[TASK INPUTS]:

╔══

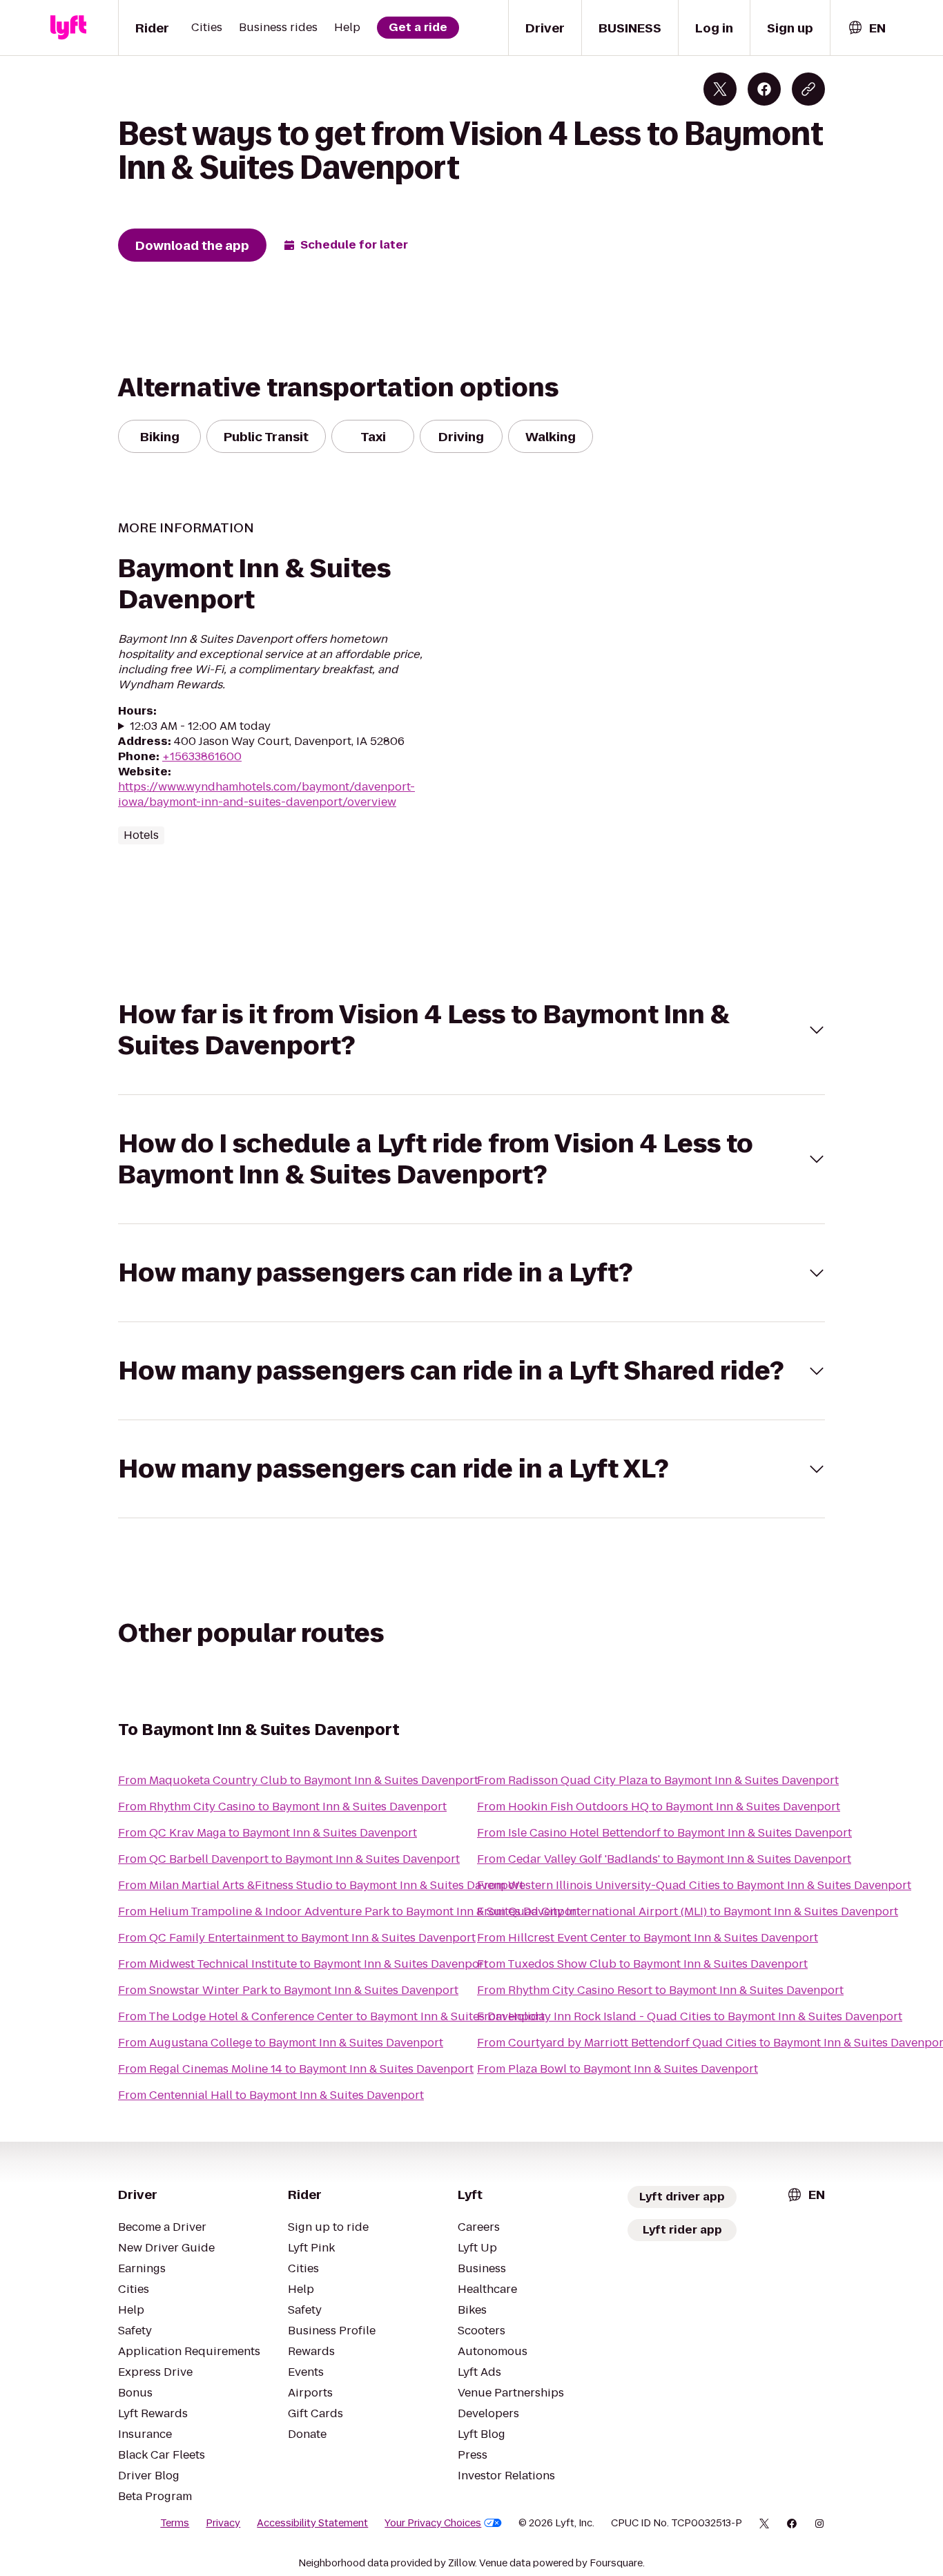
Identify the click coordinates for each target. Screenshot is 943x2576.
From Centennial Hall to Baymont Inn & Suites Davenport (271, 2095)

╚══
╔══

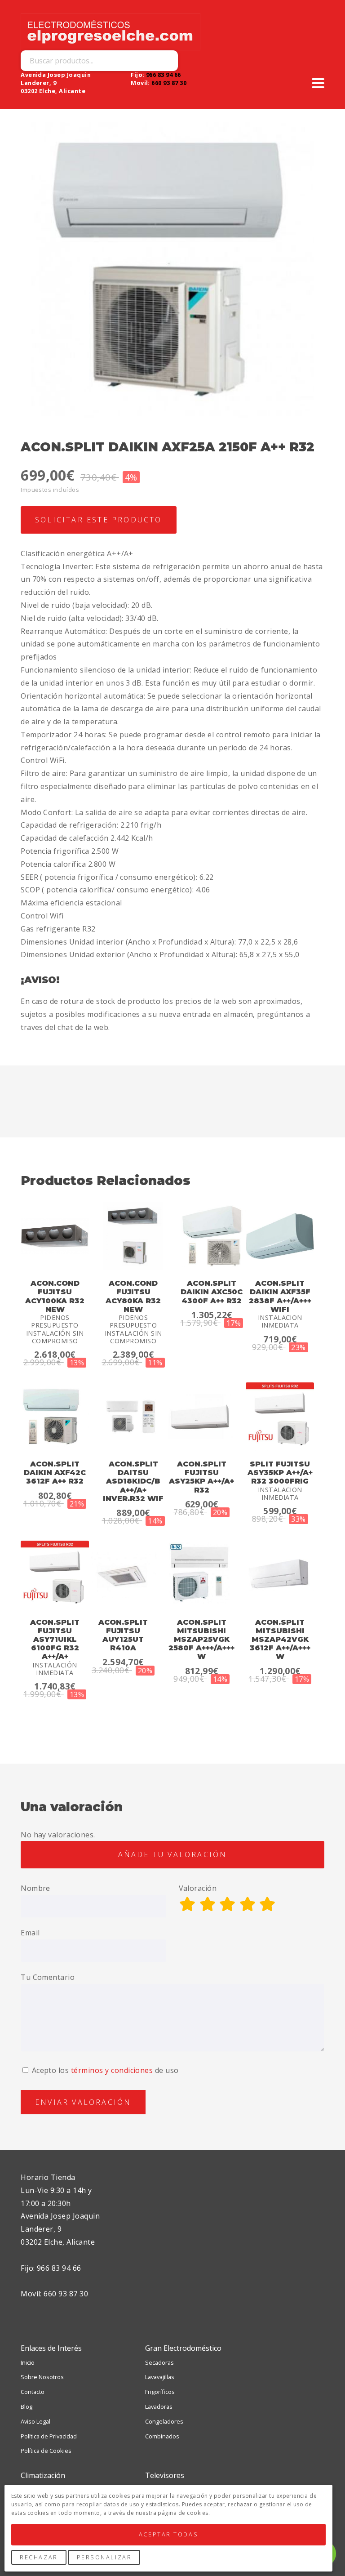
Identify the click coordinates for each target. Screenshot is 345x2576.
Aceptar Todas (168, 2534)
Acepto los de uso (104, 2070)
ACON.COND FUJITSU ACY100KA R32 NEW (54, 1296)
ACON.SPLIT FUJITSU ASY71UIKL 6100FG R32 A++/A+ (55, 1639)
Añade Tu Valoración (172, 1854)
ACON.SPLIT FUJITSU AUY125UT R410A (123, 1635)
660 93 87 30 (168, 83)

╚══

[WORK INSTRUCTIONS]: Your answer must consist solely of the lines above between the line holding "Aceptar Todas (168, 2534)" and the line holding "660 93 87 30 (168, 83)", inclusive, copied exactly.

[EXERCISE OUTPUT]:
Aceptar Todas (168, 2534)
Acepto los de uso (104, 2070)
ACON.COND FUJITSU ACY100KA R32 NEW (54, 1296)
ACON.SPLIT FUJITSU ASY71UIKL 6100FG R32 A++/A+ (55, 1639)
Añade Tu Valoración (172, 1854)
ACON.SPLIT FUJITSU AUY125UT R410A (123, 1635)
660 93 87 30 (168, 83)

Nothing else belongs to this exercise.